TEXT TO READ -
=======

Called to Stuttgart

Former champions revel in the history of duck calling’s ultimate contest

By John N. Felsher

Great waterfowl callers can bring birds down from the stratosphere and coax them into joining a group of fake brethren, but only one person lands the coveted title of World Champion each year.

Every November, the best duck callers from across the nation — all winners of various state and regional contests — gather in Stuttgart, Arkansas, to compete in the World’s Championship Duck Calling Contest, held in conjunction with the annual Wings Over the Prairie Festival.

Winning Without Calls
Originally called the National Duck Calling Contest, the event began in 1936 as waterfowl populations began to recover from drought and market hunting.

In that first contest, 17 men competed and the winner didn’t even use a call. Thomas E. Walsh of Greenville, Mississippi, won by using just his mouth to replicate duck sounds. He earned a hunting coat valued at $6.60 for his effort. By contrast, this year’s overall winner will receive a prize package worth more than $15,000. But every year, the winner captures a coveted world championship title and permanent bragging rights.

“Tom Walsh was a natural voice caller who raised ducks,” explained Jim Ronquest of Rich-N-Tone (RNT) Calls, who didn’t need to travel far from his home in Stuttgart to win the championship in 2006. “He learned to imitate every sound ducks made.”

Only one other caller took the title without using a call — Herman Callouet, also from Greenville, Mississippi, in 1942.

Women commonly venture into the outdoors today, but in the 1950s, few women hunted. Fewer called ducks. And yet while women routinely compete against other women in the current era, only one woman, local favorite Pat Peacock of Stuttgart, ever beat the men for the overall title — and she won back-to-back in 1955 and 1956!

Double-Reed Debut
Three years later, a young Texan came to Arkansas with something new. While Walsh and Callouet called with just their throats, James “Cowboy” Fernandez of Groves, Texas, used a special invention: a Yentzen double-reed duck call. It helped him win the first world competition he ever entered.

=======

STATED EXERCISE 1 -
In the duck calling article, what prize did Thomas E. Walsh receive for winning the first contest?
STATED EXERCISE 2 -
Condense the paragraph of the duck calling article that begins "In that first contest" into a short list of its main facts.
STATED EXERCISE 3 -
Carry the duck calling article forward from its last sentence, keeping its subject and style.

PROVIDED DATA -
=======

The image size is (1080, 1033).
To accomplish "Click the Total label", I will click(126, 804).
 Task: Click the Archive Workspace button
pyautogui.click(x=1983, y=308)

=======

EXPECTED OUTPUT 1 -
A hunting coat valued at $6.60.

EXPECTED OUTPUT 2 -
- The first contest had 17 male competitors.
- The winner, Thomas E. Walsh of Greenville, Mississippi, used only his mouth and no call.
- His prize was a hunting coat valued at $6.60.
- This year's overall winner will get a prize package worth more than $15,000.
- Every winner gains a world championship title and permanent bragging rights.

EXPECTED OUTPUT 3 -
Fernandez followed that by beating the four most recent champions in the Champion of Champions contest. Soon afterward, Johnny Carson even invited him to appear on “The Tonight Show” to demonstrate his calling.

“When the other competitors weren’t looking, I caught them sleeping,” Cowboy modestly quipped about his 1959 win. “I started working with George Yentzen of Nederland, Texas. Before he died, he told his wife to tell me to start blowing and making calls. I took the inside apart and changed the tone board and the reed system. I spent the whole weekend before the contest developing that sound and perfecting calls so they would sound like a duck. All the others were blowing single-reed calls, but they didn’t sound nearly as ducky as I did.”

Yentzen patented his double-reed call in 1950, but the calls really didn’t take off until after Fernandez tweaked the design and won the world championship. Yentzen died shortly before the 1959 contest, but his double-reed sound dominated the waterfowling market for the next two decades. Sure-Shot Game Calls still makes its now-famous Yentzen duck call.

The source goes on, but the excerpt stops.